=== WORK REQUIRED ===
Beginning with the line that holds "Task: Click the Starter column red cross icon", output every remaining line of the material below exactly, and include none of the pictures.
··········
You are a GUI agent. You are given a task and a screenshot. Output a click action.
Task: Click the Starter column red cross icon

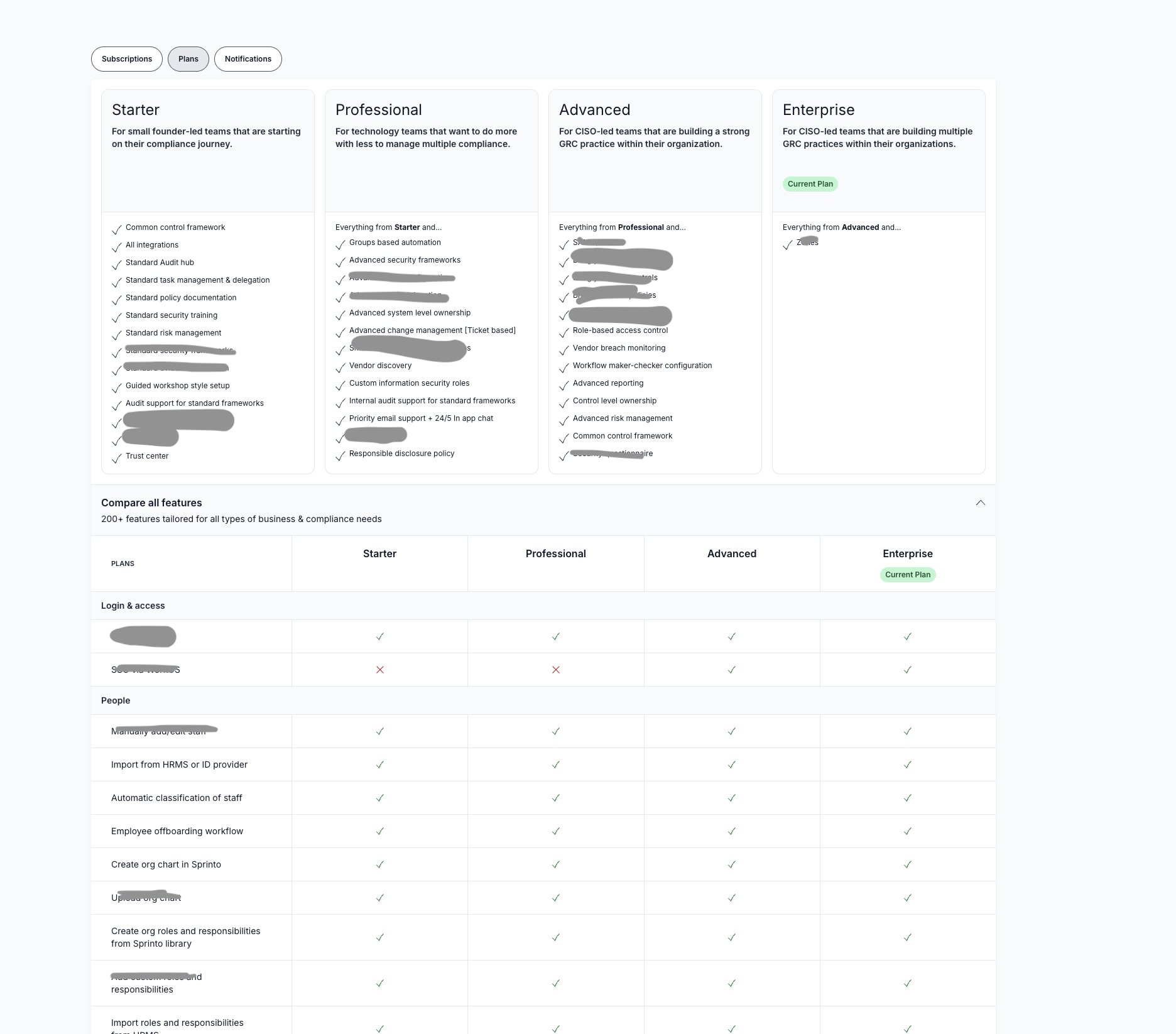379,670
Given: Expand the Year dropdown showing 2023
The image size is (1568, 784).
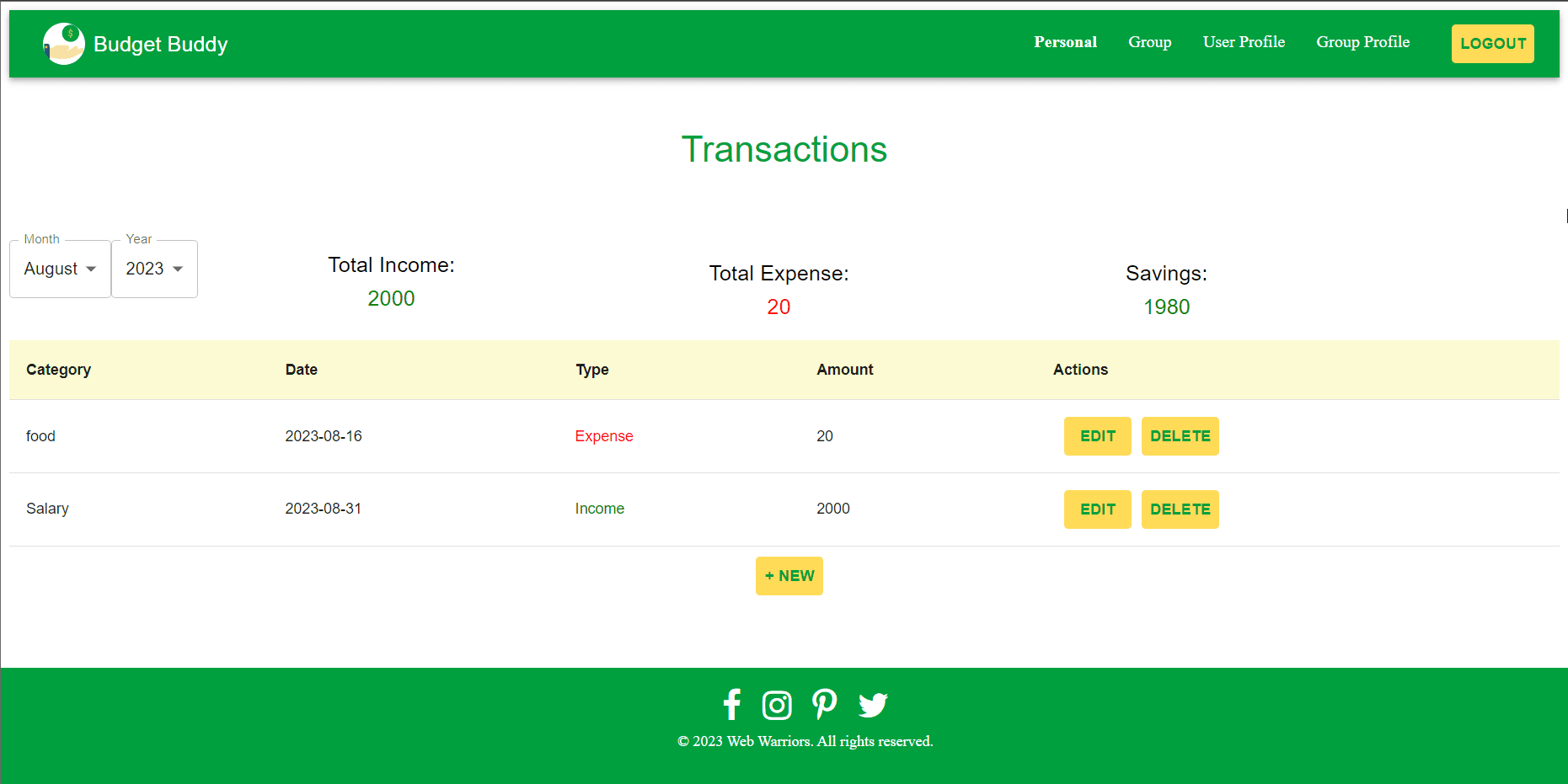Looking at the screenshot, I should tap(154, 269).
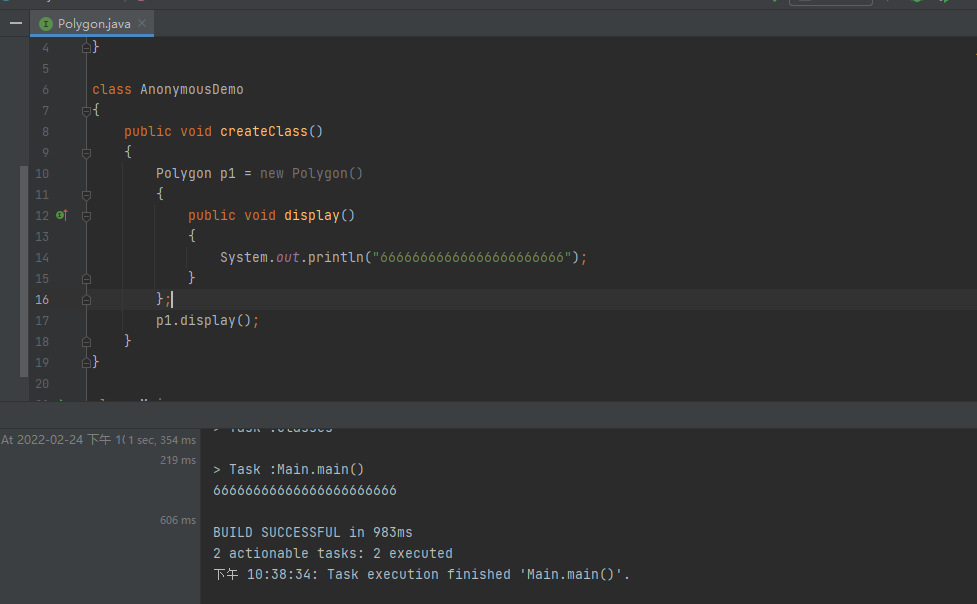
··········
=== OUTPUT FOR THIS EXERCISE ===
Task: Click the Starter column red cross icon

379,670
Given: Expand the Year dropdown showing 2023
The image size is (1568, 784).
Looking at the screenshot, I should tap(154, 269).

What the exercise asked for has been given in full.